In the copy, include no pictures. Reproduce the rest of the entries exactly.

═══ Information shown

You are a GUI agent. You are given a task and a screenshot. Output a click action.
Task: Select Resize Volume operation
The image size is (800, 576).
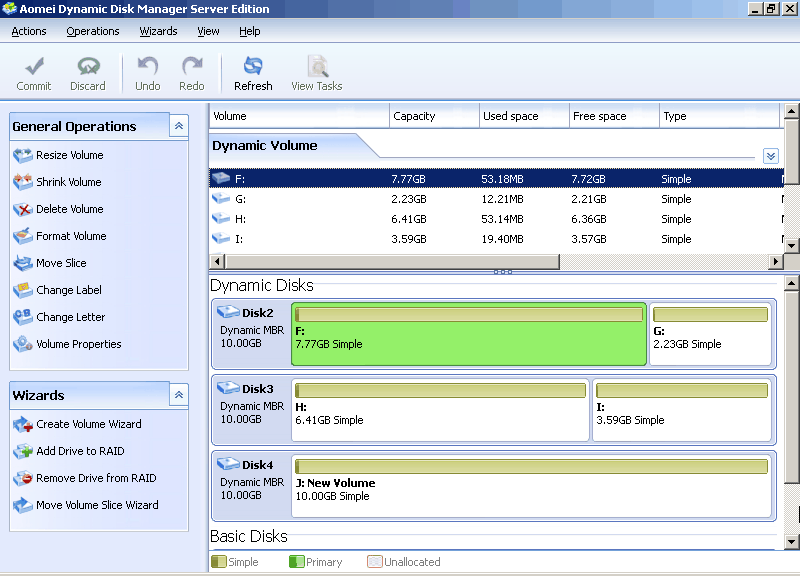tap(69, 155)
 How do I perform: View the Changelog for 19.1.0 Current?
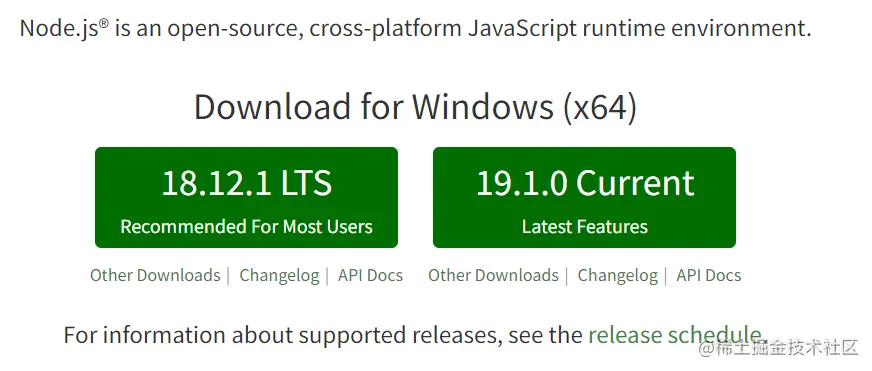pyautogui.click(x=617, y=276)
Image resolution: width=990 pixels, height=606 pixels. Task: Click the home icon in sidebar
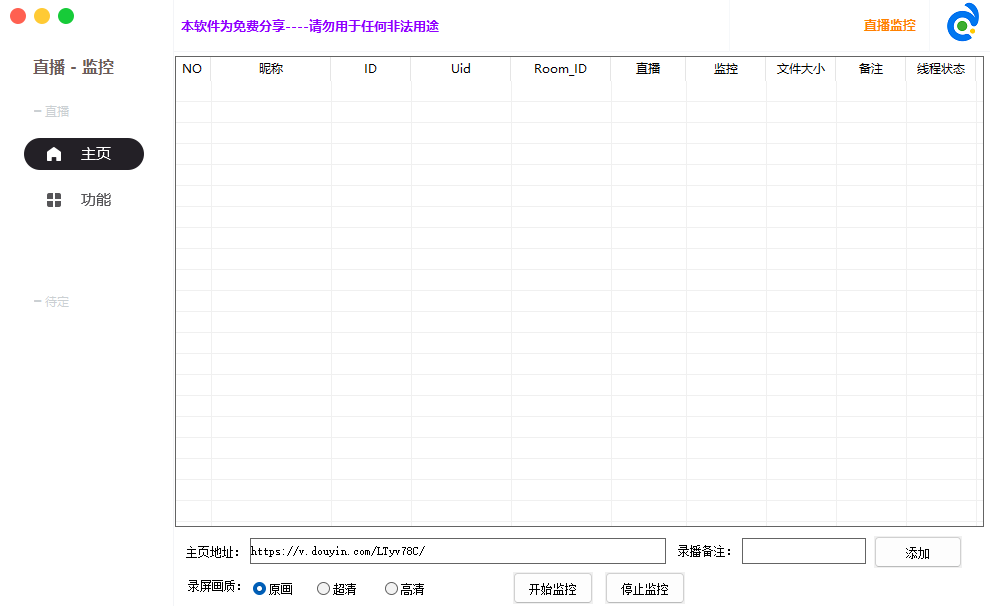[x=54, y=154]
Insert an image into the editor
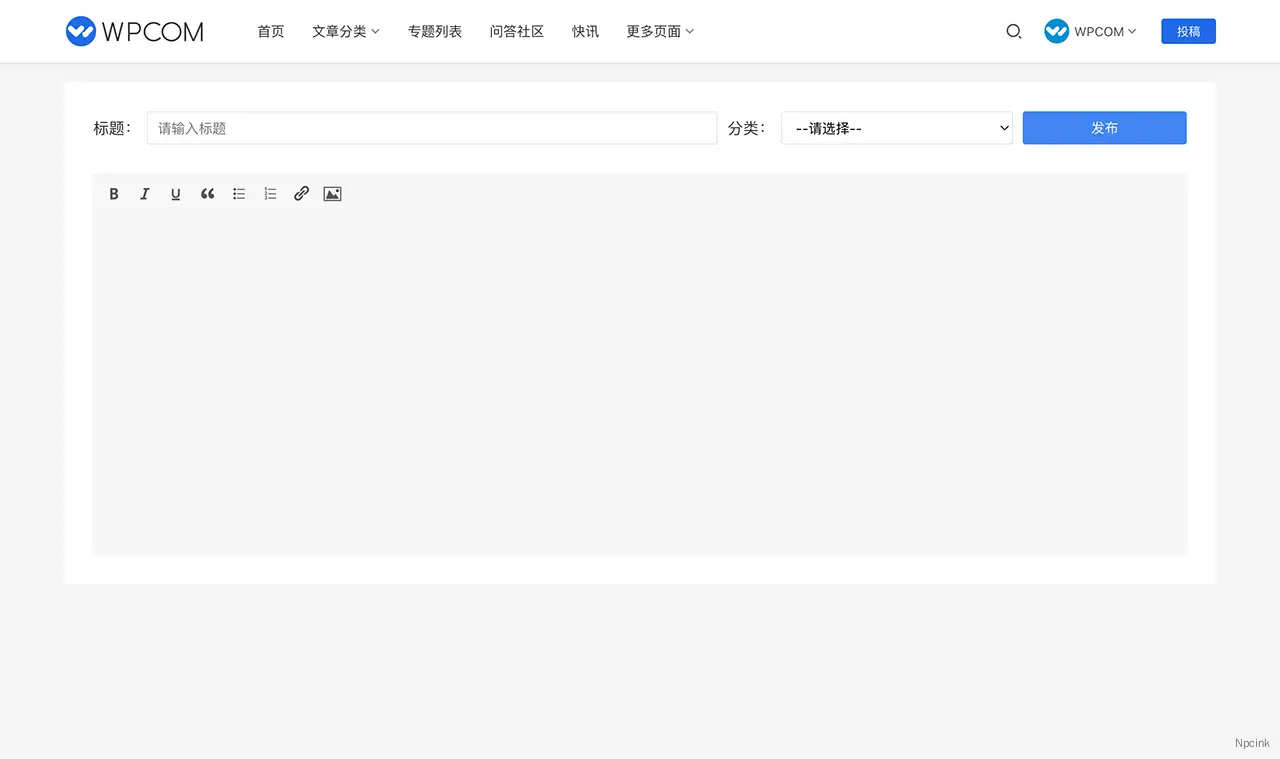The image size is (1280, 759). point(332,193)
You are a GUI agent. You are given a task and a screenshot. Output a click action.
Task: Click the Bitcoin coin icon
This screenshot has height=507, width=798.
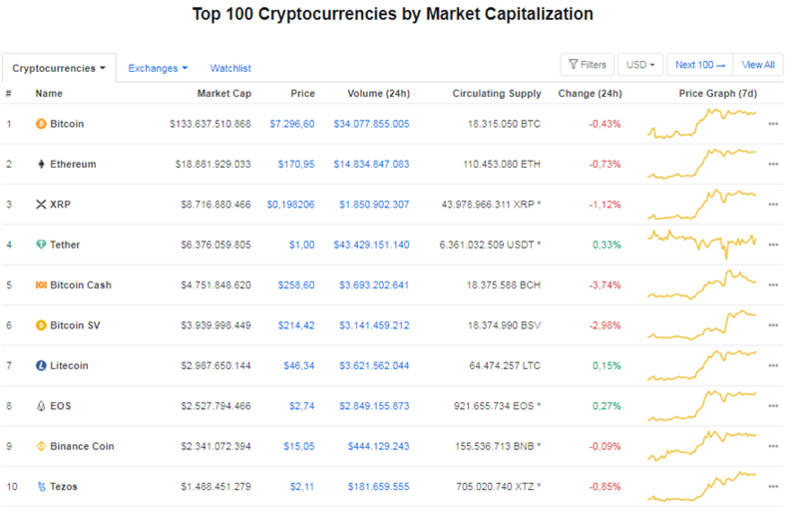[41, 124]
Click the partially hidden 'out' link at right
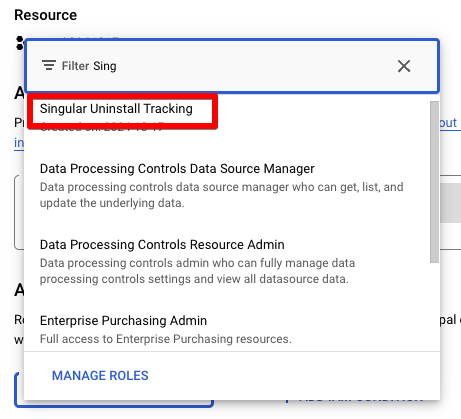Screen dimensions: 461x419 [449, 123]
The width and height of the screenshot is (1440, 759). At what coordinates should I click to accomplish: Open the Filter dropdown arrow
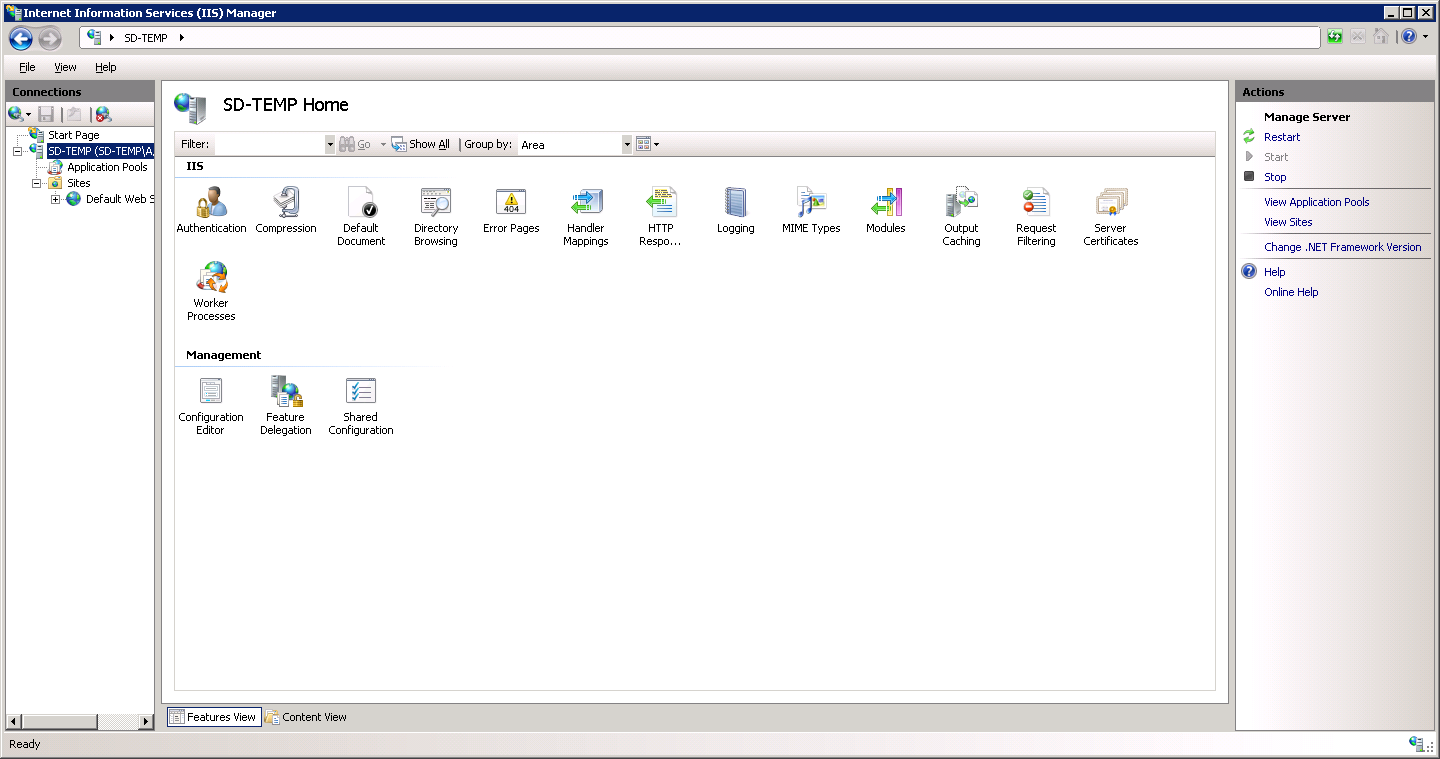click(x=330, y=145)
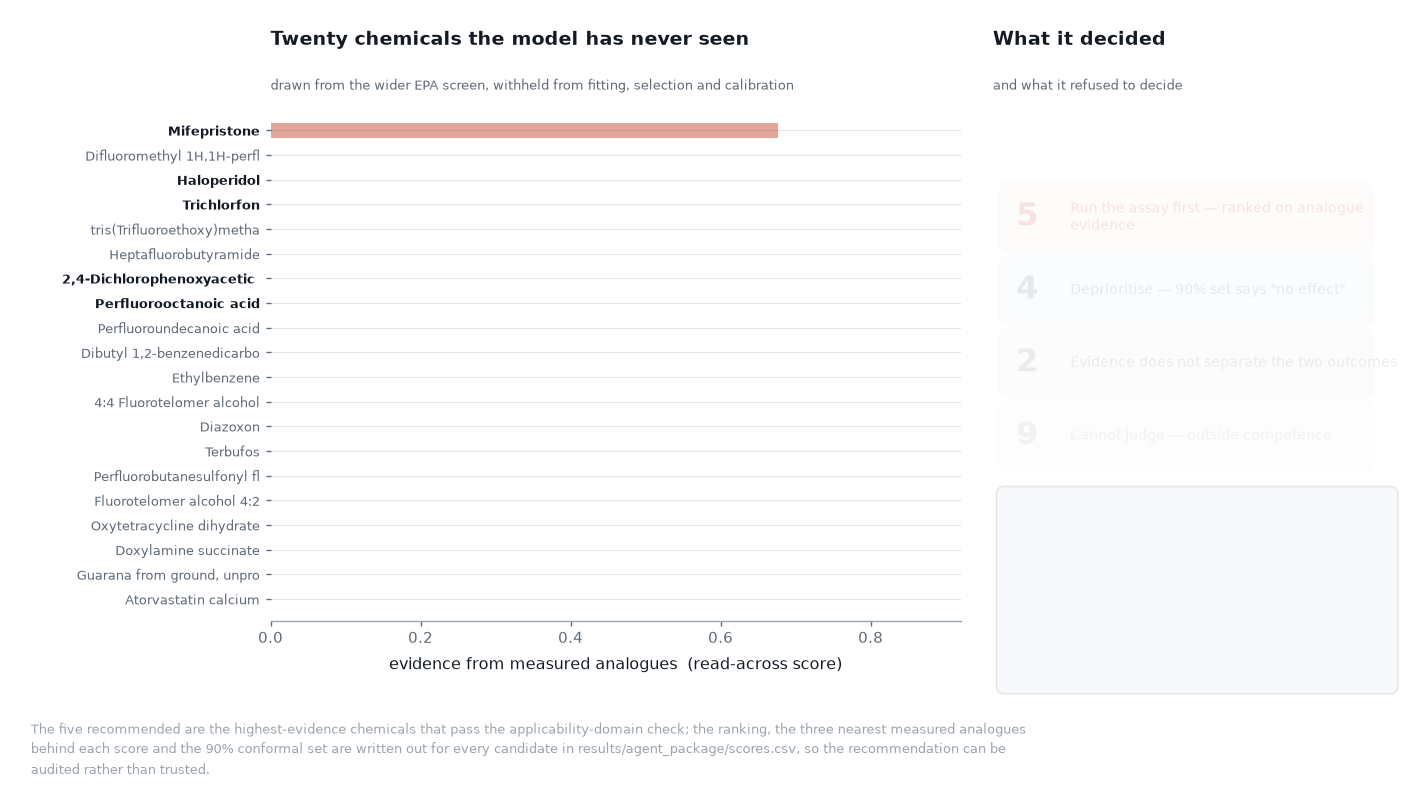
Task: Click the Mifepristone evidence bar
Action: pos(524,131)
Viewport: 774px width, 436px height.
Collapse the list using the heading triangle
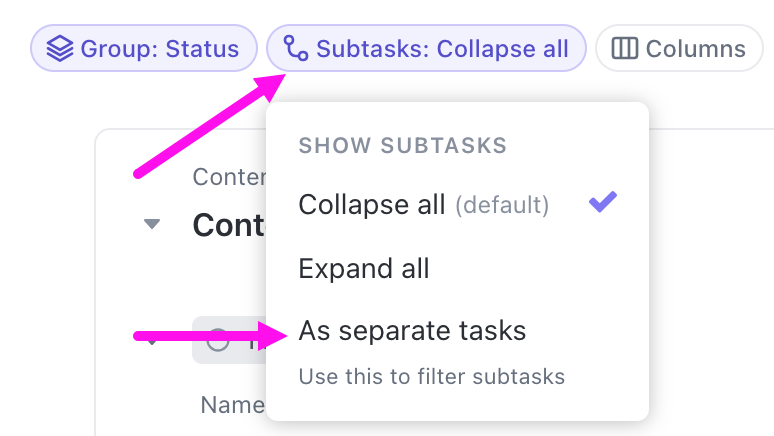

══════

> _Written response_
You are a GUI agent. You are given a task and a screenshot. Output a click action.
Task: Select Resize Volume operation
The image size is (800, 576).
tap(69, 155)
 How do I perform: View the Changelog for 19.1.0 Current?
pyautogui.click(x=617, y=276)
Image resolution: width=990 pixels, height=606 pixels. Task: Click the home icon in sidebar
[x=54, y=154]
Insert an image into the editor
The image size is (1280, 759). point(332,193)
You are a GUI agent. You are given a task and a screenshot. Output a click action.
Task: Click the Bitcoin coin icon
This screenshot has height=507, width=798.
[41, 124]
Click the partially hidden 'out' link at right
Screen dimensions: 461x419 [449, 123]
The width and height of the screenshot is (1440, 759). At what coordinates should I click to accomplish: Open the Filter dropdown arrow
click(x=330, y=145)
Task: Click the Mifepristone evidence bar
Action: pos(524,131)
Viewport: 774px width, 436px height.
Collapse the list using the heading triangle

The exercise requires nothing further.